Could you give again exactly, and only, the lines from the one holding "Task: Select the PRJ-22-000045 project row" through the end of the data, both ends included, with pictures left out?

[Extracted records]

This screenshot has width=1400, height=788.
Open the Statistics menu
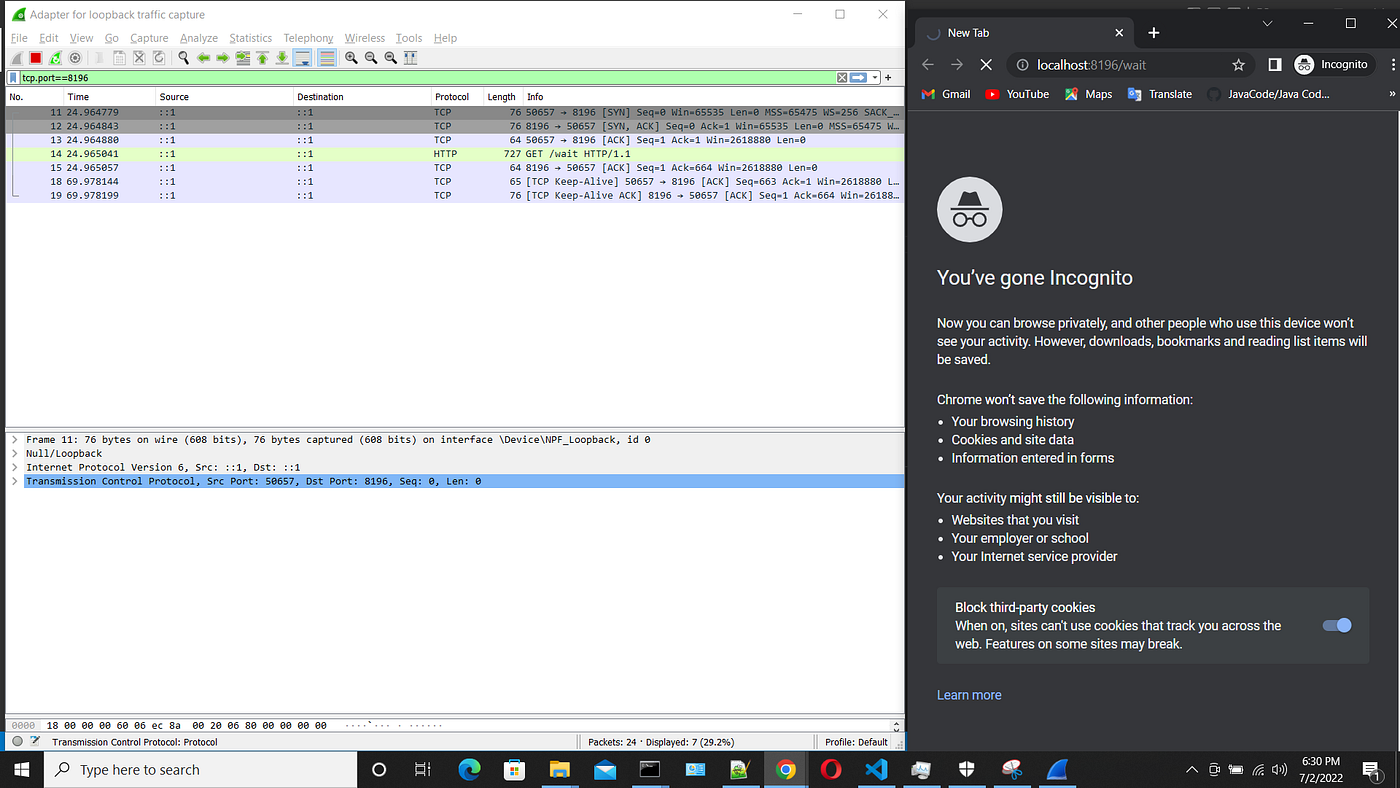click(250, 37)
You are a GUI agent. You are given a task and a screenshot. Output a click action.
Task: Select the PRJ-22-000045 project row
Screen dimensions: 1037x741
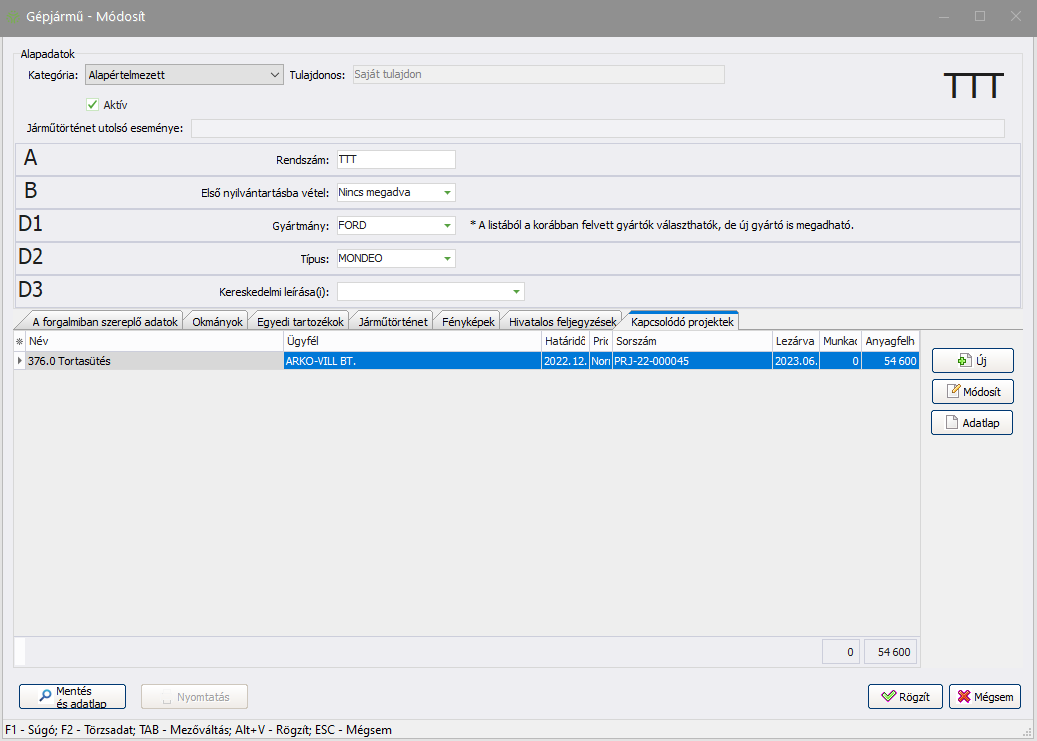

[/Extracted records]

Exercise answer.
Task: Select the PRJ-22-000045 project row
Screen dimensions: 1037x741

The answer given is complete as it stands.